About the Role
• Notice Period: Immediate joiners Number of Openings: 1 Working hours : 3 PM – 12 AM IST
Job Summary
We are seeking a Senior Python Developer who excels at building scalable, AI-integrated systems using modern tools and frameworks. The ideal candidate embraces AI-assisted development (GitHub Copilot, ChatGPT, AutoGen, etc.) to boost productivity, improve code quality, and drive innovation across our application stack. This role combines backend expertise, cloud-native architecture, and hands-on AI integration to deliver intelligent, high-performance solutions.
Key Responsibilities
AI Model Integration & Optimization
• Integrate APIs from multiple AI platforms (OpenAI, Anthropic, Gemini, Llama, Mistral, etc.) into scalable backend systems.
• Build multi-model orchestration layers balancing cost, latency, and accuracy.
• Fine-tune prompts, manage context windows, and implement RAG (Retrieval-Augmented Generation) solutions for domain-specific use cases.
• Optimize token usage, caching, and filtering strategies to enhance system efficiency and user experience.
Application & System Development
• Design and implement AI-enabled workflows seamlessly integrated with web, mobile, or enterprise ecosystems.
• Develop Python-based backends and APIs using frameworks like FastAPI, Flask, or Django.
• Build and deploy microservices and cloud-native services leveraging Docker, Kubernetes, and serverless architectures
• Collaborate with frontend, DevOps, and product teams to ensure smooth feature delivery and deployment.
• Monitor and evaluate AI responses through metrics, evaluation frameworks, or RLHF-inspired feedback loops.
• Implement AI guardrails for responsible usage including bias detection, toxicity filtering, and compliance enforcement.
• Debug and resolve performance or reliability issues in AI-powered production systems.
Innovation & Collaboration
• Stay up to date with the evolving AI model landscape, exploring new models, APIs, and orchestration frameworks.
• Experiment with multi-modal AI (vision, text, speech) for applicability in client scenarios.
• Work closely with cross-functional teams to translate business goals into intelligent, automated features.
Primary Skills
• Python backend expert: FastAPI, async I/O, API design, testing.
• Production LLM integration: OpenAI/Anthropic/Gemini/Mistral; prompt and context strategies; RAG with a vector DB.
• Cloud-native delivery: Docker, AWS (preferred), CI/CD, IaC basics (Terraform or Pulumi).
• Data layer: SQL (PostgreSQL), caching/queues (Redis + Celery/RQ/SQS/Kafka).
• Daily AI-assisted development (Copilot/Others) for coding and tests.
Required Skills & Qualifications
• Expert in Python backend development with hands-on experience integrating AI models, building cloud-native microservices, and using AI-assisted coding tools for faster, smarter development.
• Proven hands-on experience integrating LLM APIs (OpenAI, Claude, Gemini, Llama, etc.).
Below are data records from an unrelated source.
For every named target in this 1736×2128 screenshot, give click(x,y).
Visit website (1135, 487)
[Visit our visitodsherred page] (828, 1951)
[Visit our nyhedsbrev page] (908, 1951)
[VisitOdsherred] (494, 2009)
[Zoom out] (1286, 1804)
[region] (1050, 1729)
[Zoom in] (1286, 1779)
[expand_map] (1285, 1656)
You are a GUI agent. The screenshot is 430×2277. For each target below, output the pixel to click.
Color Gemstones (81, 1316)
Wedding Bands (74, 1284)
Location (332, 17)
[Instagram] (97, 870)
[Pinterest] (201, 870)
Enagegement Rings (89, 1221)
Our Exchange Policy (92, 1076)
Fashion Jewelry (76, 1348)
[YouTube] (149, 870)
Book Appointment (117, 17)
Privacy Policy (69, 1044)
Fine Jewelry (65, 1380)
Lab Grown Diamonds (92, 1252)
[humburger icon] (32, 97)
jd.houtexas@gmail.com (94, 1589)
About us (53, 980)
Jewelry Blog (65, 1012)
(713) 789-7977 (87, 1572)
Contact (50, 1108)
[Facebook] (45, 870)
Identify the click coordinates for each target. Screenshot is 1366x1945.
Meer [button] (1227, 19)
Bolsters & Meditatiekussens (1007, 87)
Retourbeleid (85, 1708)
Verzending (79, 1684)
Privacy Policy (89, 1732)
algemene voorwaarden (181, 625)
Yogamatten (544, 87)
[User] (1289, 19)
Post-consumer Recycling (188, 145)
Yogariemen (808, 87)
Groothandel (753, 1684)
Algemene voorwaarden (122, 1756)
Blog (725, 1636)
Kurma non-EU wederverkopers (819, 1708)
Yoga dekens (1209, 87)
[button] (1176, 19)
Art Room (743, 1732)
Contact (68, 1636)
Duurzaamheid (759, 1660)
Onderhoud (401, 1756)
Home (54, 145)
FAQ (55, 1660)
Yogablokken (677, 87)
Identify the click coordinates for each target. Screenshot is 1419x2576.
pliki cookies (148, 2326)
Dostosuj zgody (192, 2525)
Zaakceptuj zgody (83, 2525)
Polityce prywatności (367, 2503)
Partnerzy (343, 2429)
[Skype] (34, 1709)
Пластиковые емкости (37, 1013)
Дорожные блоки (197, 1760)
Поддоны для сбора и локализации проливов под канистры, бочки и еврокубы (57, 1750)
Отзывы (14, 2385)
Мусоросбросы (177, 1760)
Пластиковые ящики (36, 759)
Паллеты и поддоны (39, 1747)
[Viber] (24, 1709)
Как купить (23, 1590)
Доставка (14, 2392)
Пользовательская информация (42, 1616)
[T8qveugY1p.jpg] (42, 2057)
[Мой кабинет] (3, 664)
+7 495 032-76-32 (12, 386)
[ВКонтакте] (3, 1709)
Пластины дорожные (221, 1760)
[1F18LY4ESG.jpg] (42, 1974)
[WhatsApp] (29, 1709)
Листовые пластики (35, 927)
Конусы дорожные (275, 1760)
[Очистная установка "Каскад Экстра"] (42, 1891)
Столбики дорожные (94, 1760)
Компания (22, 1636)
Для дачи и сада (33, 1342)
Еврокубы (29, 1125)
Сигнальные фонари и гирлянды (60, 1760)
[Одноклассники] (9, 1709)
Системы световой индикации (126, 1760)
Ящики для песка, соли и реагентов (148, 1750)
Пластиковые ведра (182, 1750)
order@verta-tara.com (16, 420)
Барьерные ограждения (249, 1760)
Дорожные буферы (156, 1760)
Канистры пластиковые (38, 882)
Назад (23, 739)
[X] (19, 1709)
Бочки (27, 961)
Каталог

• Strong expertise in AI/ML frameworks (TensorFlow, PyTorch, scikit-learn, Hugging Face, etc.)" as essential qualification
• Practical knowledge of LangChain, LlamaIndex, Codium or similar frameworks for AI workflow orchestration.
• Understanding of prompt engineering, embeddings, vector databases (Pinecone, Weaviate, FAISS, pgvector), and RAG pipelines.
• Strong background in cloud platforms (AWS, GCP, Azure), containerization, and orchestration.
• Deep understanding of REST/GraphQL APIs, async programming, task queues, and caching mechanisms.
• Familiarity with SQL/NoSQL databases (PostgreSQL, MongoDB, Redis).
• Experience using AI-assisted tools such as GitHub Copilot, ChatGPT API, AutoGen, or OpenDevin for coding and testing automation.
• Exposure to CI/CD pipelines and Infrastructure as Code (Terraform, Pulumi).
• Knowledge of data preprocessing, NLP/NLU, and model evaluation techniques.
• Data Engineering & Processing, Data pipeline development , ETL/ELT processes, Batch processing and stream processing frameworks, Large-scale data handling with pandas, NumPy, Dask
Preferred Skills
• Hands-on with multi-modal AI (vision, text-to-speech, speech-to-text).
• Experience with MLOps practices including CI/CD for AI pipelines, model monitoring, and drift detection.
• Background in fine-tuning, reinforcement learning, or custom model training.
• Familiarity with enterprise security standards (GDPR, HIPAA, SOC2).
• Contributions to open-source or personal AI-assisted coding initiatives.
Soft Skills
• Excellent problem-solving and analytical thinking ability.
• Strong cross-functional collaboration and communication skills.
• Clear technical documentation habits.
• Curious, experimental mindset with a drive to explore the next frontier in AI-driven development.